[WHAT YOU SHOULD DO] The required output is the line containing "首页 (491, 109)" and every line after it, transcribed exactly through the end of the data below.

(PROVIDED MATERIAL Opens)

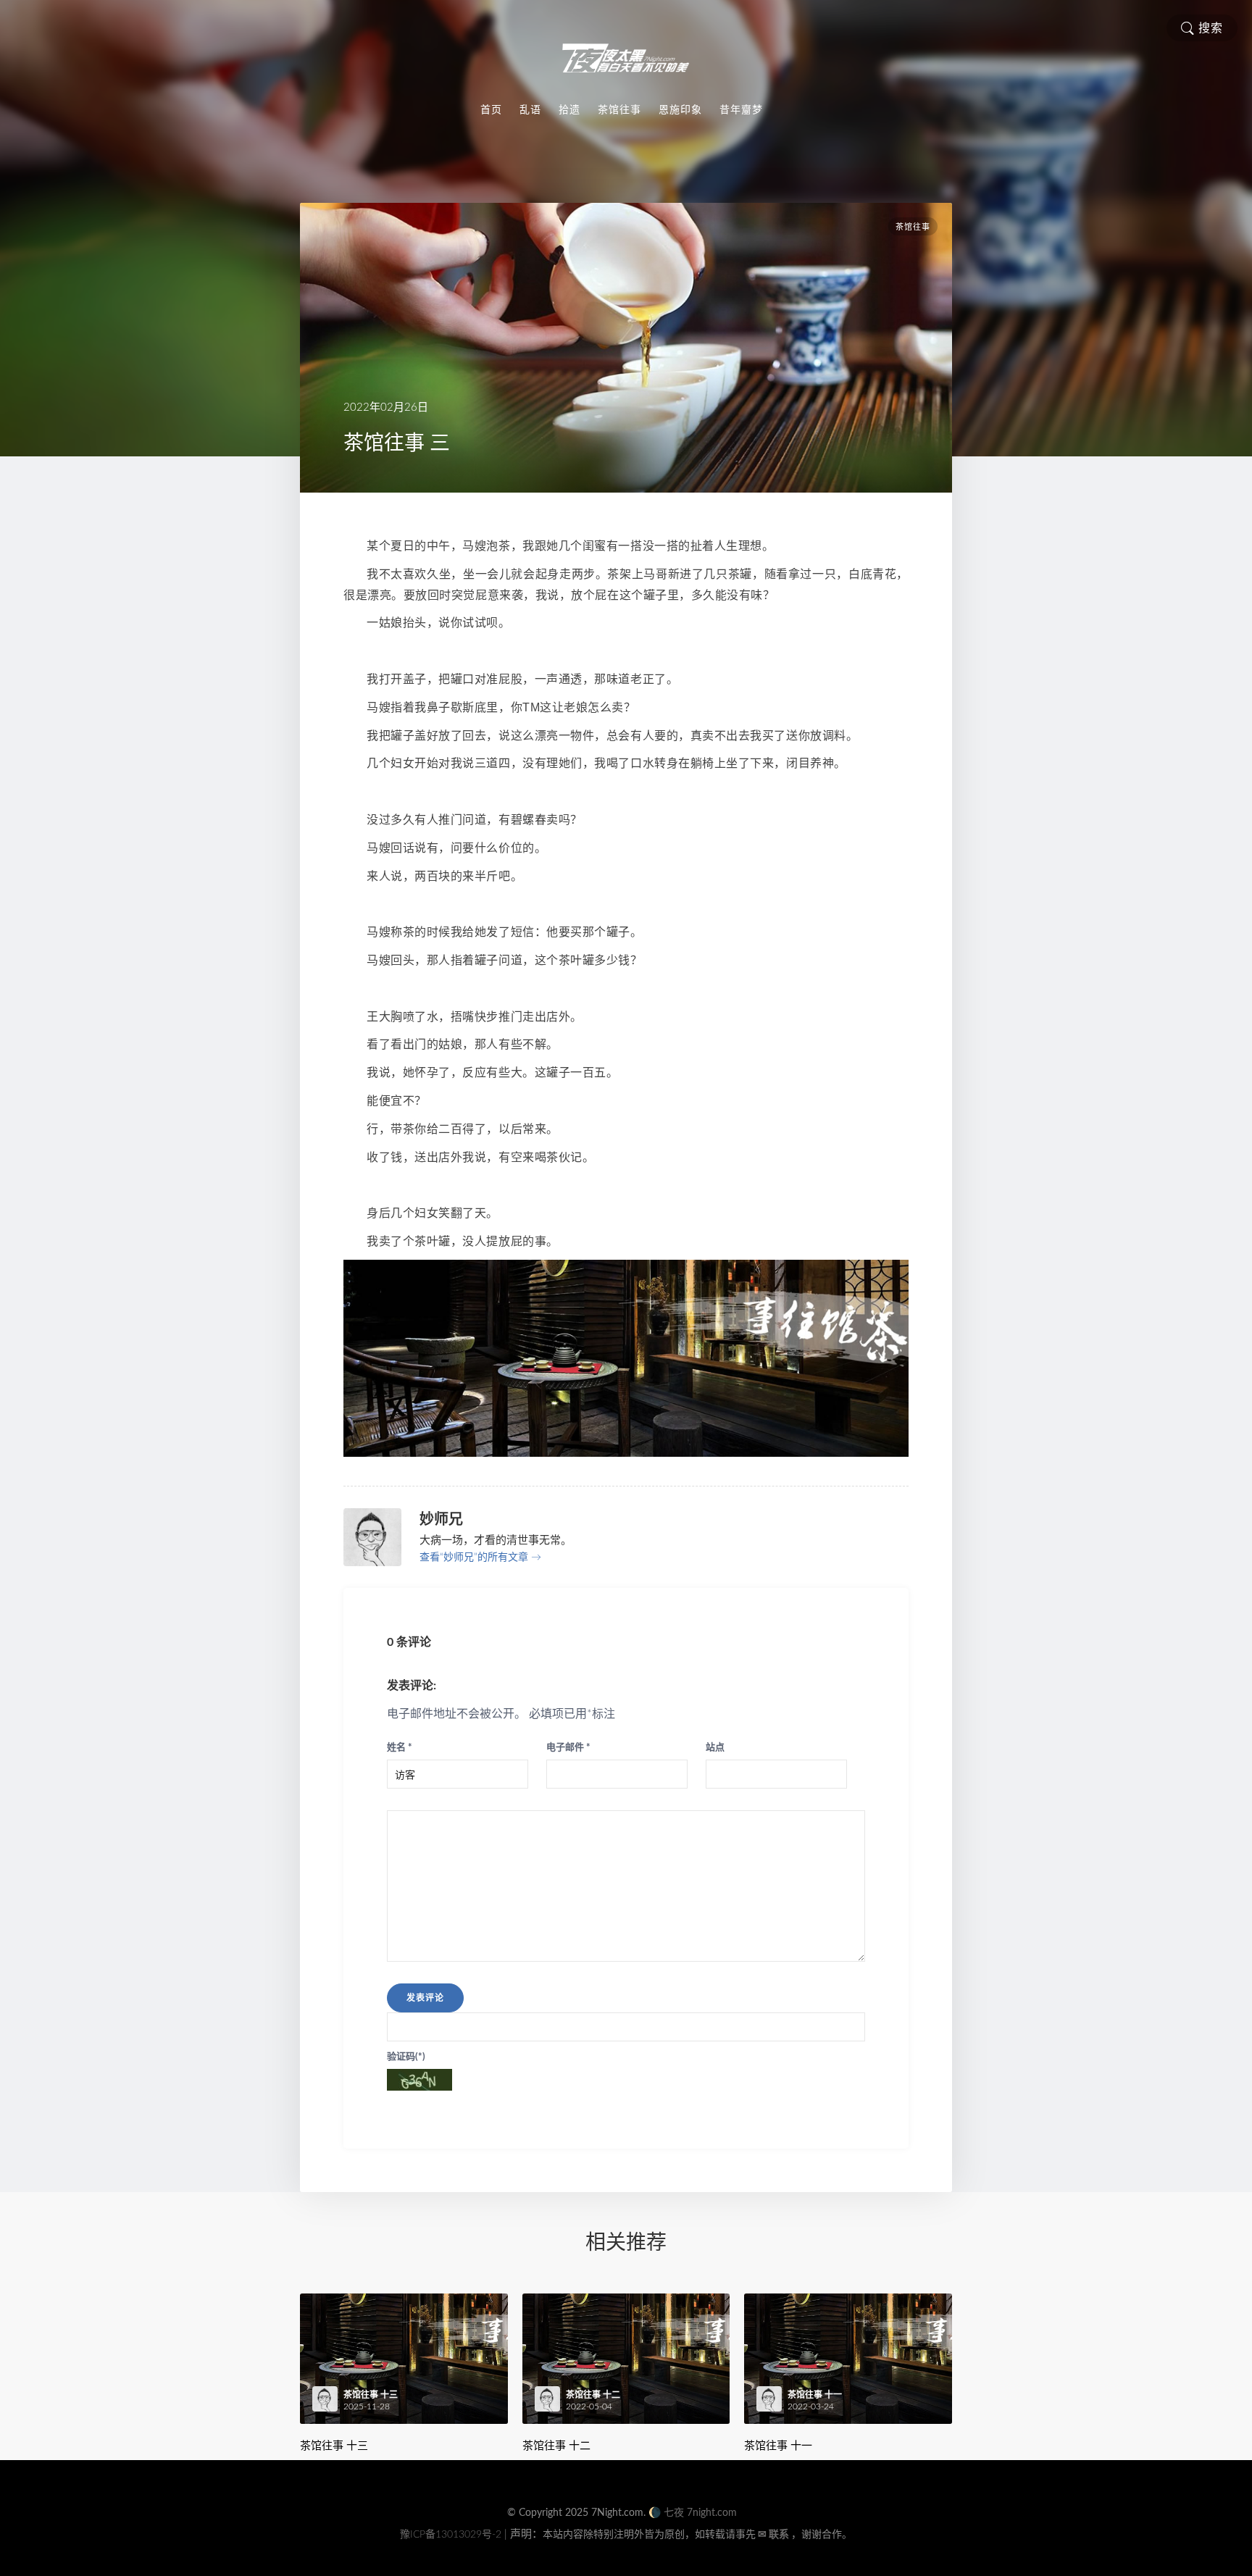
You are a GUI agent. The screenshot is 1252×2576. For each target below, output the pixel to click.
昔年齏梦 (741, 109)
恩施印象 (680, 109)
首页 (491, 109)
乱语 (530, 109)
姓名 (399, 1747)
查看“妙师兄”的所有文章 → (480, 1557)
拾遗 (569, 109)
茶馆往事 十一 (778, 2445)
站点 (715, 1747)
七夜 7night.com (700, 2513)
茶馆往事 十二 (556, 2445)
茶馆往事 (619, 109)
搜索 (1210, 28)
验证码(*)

(PROVIDED MATERIAL Closes)

[SOLUTION]
首页 (491, 109)
乱语 (530, 109)
姓名 (399, 1747)
查看“妙师兄”的所有文章 → (480, 1557)
拾遗 (569, 109)
茶馆往事 十一 (778, 2445)
站点 (715, 1747)
七夜 7night.com (700, 2513)
茶馆往事 十二 (556, 2445)
茶馆往事 (619, 109)
搜索 (1210, 28)
验证码(*)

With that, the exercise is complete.